Tharp spent months painstakingly "plotting, drawing, checking, correcting, redrawing and rechecking" profiles of the North Atlantic. The ship tracks across the Atlantic were a sparse web, but when Tharp compared half a dozen more or less parallel transects she noticed no only the general similarities of the ridge, but a V-shaped notch in the centre of all the profiles. She suspected they coincided because they indicated a rift valley all along the ridge crest. The early ideas about plate tectonics or the "continental drift" theory were still quite controversial and unpopular. Heezen dismissed Tharp's observation as "girl talk" for looking too much like continent drift - as in fact it was indeed a vital piece of the plate tectonics puzzle. We now know that surface of the Earth is itself a jigsaw puzzle of pieces known as tectonic plates, jostling one another at a stately, geological pace. Mid-ocean ridges are underwater volcanic mountain chains which roughly bisect all ocean basins. They are all cut by a rift valley which is the spreading centre. These rifts are where new crust is born, pushing upwards and outward. This drives the two plates on either side slowly apart over geological time. On our own timescales of everyday life, we notice the bumps in this slow ride: the sporadic earthquakes, rather than the slow creep (though today, we can meticulously measure both).
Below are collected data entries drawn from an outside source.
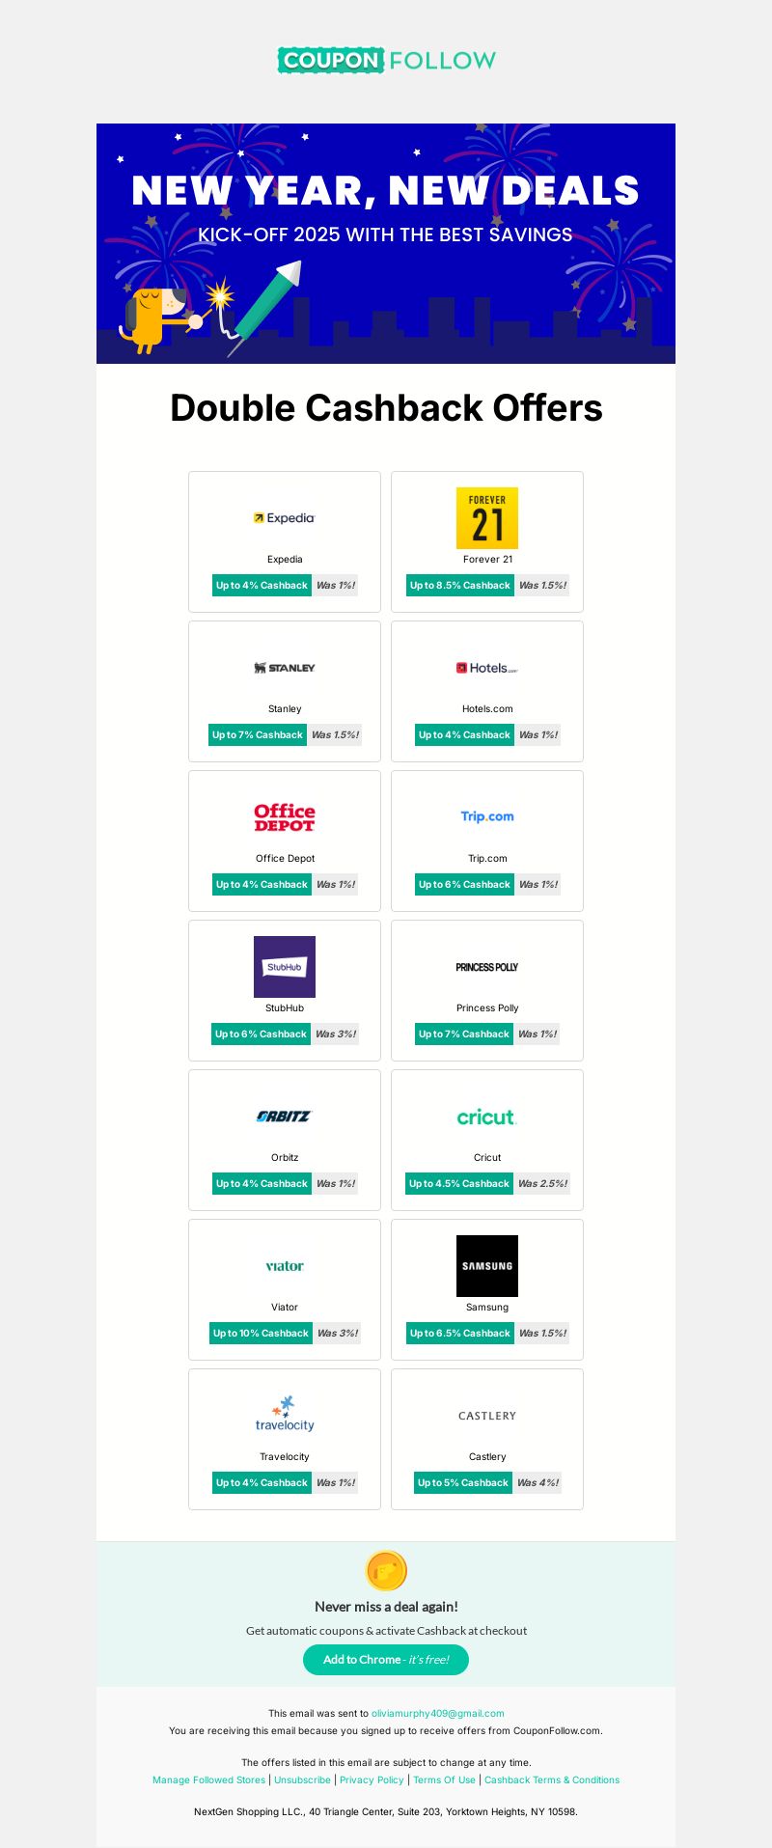This screenshot has height=1848, width=772.
Task: Click the Cashback Terms & Conditions link
Action: (x=552, y=1779)
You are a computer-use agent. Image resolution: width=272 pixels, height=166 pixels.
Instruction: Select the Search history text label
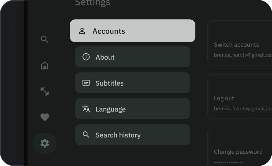point(118,135)
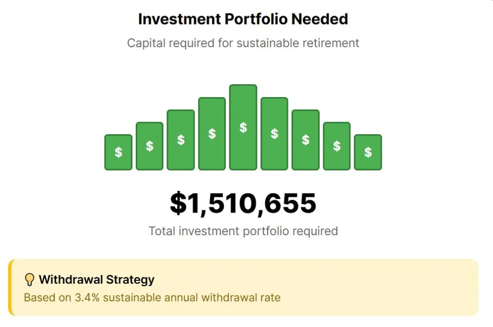Click the lightbulb icon beside Withdrawal Strategy
493x327 pixels.
[30, 280]
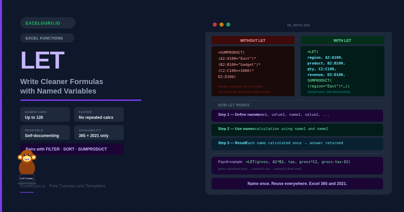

Tharp believed the rift was real though her contour maps hadn't convinced Heezen. In 1952, they began working on physiographic maps, which would show seafloor topography as if you were flying just above it, and the water were drained away. These had the advantage of really giving a sense of the variety of geology, from plains to mountains, seamounts to trenches. Also, unlike detailed contour maps, physiographic maps were not US Navy classified information, so Tharp and Heezen would be able to publish what they produced. Further, they were beginning to gather much better precision depth recorder data, which revealed far more features, along with better navigation to plot ships' positions along tracks more accurately. A second project in their research group involved plotting earthquakes, and Heezen insisted they work at the same scale. Heezen then noticed that ocean earthquake epicentre data also formed long lines - and in fact, when one map was placed above the other on a light table they found the earthquakes formed near continous lines along the Mid-Atlantic ridge right where Tharp had indicated there was a rift valley. Using the earthquake data to extrapolate and plot the rift position where there was no seafloor sounding data, they found that the rift extend landward into the Rift Valley of East Africa - a well-known, easy to observe terrestrial rift valley. Heezen was then convinced. They had discovered a worldwide mid-ocean ridge system, tens of thousands of kilometres long. Tharp was able to mine existing data to show the Mid-Atlantic Ridge extended to the south Atlantic and found similar features in other oceans. These all similarly lined up neatly with earthquake epicentres. Ewing and Heezen announced their findings in 1956. In 1957 Tharp and Heezen published their North Atlantic physiographic map; I've shown my version of their map behind her. The ridge snakes from top to bottom (north to south-south-west), above and almost mimicking the line of her arm.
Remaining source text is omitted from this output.